## SELECTED PASSAGE
From The Ecologist: http://www.theecologist.org/blogs_and_comments/commentators/other_comments/834271/hundreds_of_whales_face_slaughter_as_norways_killing_season_resumes.html

Joanna Toole

1st April, 2011
As the annual and highly controversial Norwegian whale hunt begins, Joanna Toole argues the evidence proving the practice is cruel, unnecessary and increasingly unpopular is now overwhelming

Today is the official start of the whaling season in Norway. Norway is one of just three countries defying the 1986 international ban on commercial whaling. This moratorium on whaling was implemented by a qualifying majority of member states of the International Whaling Commission (IWC) in attempt to put a stop to a hunting practice which was leading to the near extinction of several whale species.

Despite the international opposition, Norway resumed commercial whaling in 1993 and has since killed over 9,500 whales. This year, 1,286 sociable and sentient minke whales are earmarked to die in Norwegian waters in the hunting season which runs between April and August.

## THE DATA
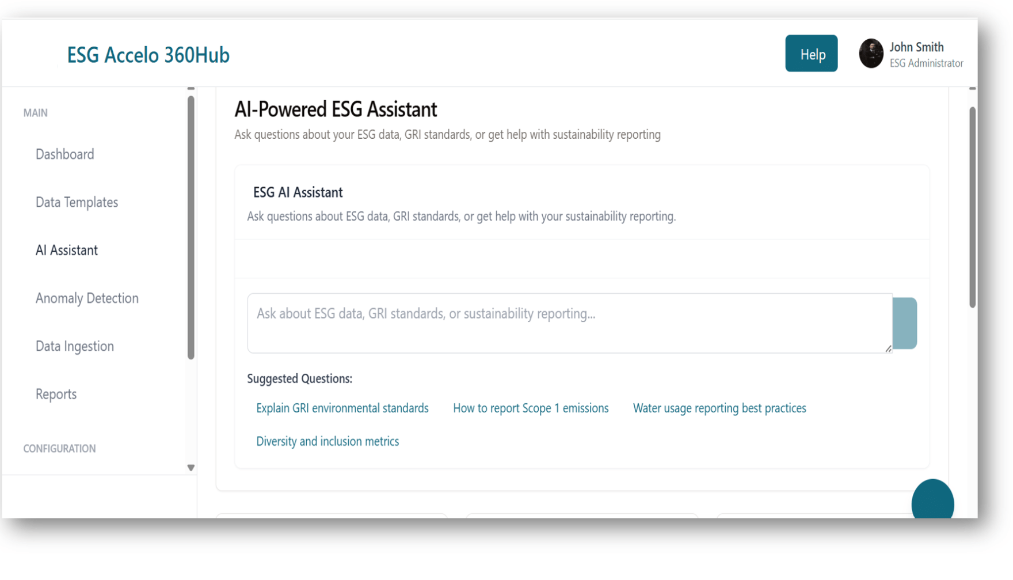Click the round floating button at bottom right
This screenshot has height=580, width=1013.
[x=932, y=501]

## EXERCISES
A – In the Norwegian whaling article, rewrite the paragraph beginning "Despite the international opposition" as a short bulleted list that keeps its main facts.
B – List every year that appears in the Norwegian whaling article, in the order they first occur.
C – Extend the Norwegian whaling article with one further paragraph that follows on from its last sentence.

## RESULTS FOR EACH TASK
A –
- Norway resumed commercial whaling in 1993, despite international opposition.
- Since then it has killed over 9,500 whales.
- This year, 1,286 minke whales are earmarked to die in Norwegian waters.
- The hunting season runs from April to August.

B – 2011, 1986, 1993

C –
For years the World Society for the Protection of Animals (WSPA) has worked alongside animal welfare groups in Norway to help increase the pressure on the Norwegian government to put a stop to this cruel, outdated and unnecessary practice. So far it has been hard getting through to government officials in the Norwegian home turf and the IWC alike. It has been made clear by the Norwegian government that the argument of whaling being cruel isn’t reason enough to put a stop to the hunts.

Dwindling support

However, next week WSPA and Norwegian organisations Dyrebeskyttelsen Norge and NOAH – for Dyrs Rettigheter will release new evidence which demonstrates that public support for whaling in Norway is dwindling, that the Norwegian appetite for whale meat is at an all time low and as a consequence the industry is struggling to survive. The diminishing profitability of the industry is already acknowledged by whalers and the Norwegian government as recent years have seen declining catches and fewer people and vessels involved in the hunts.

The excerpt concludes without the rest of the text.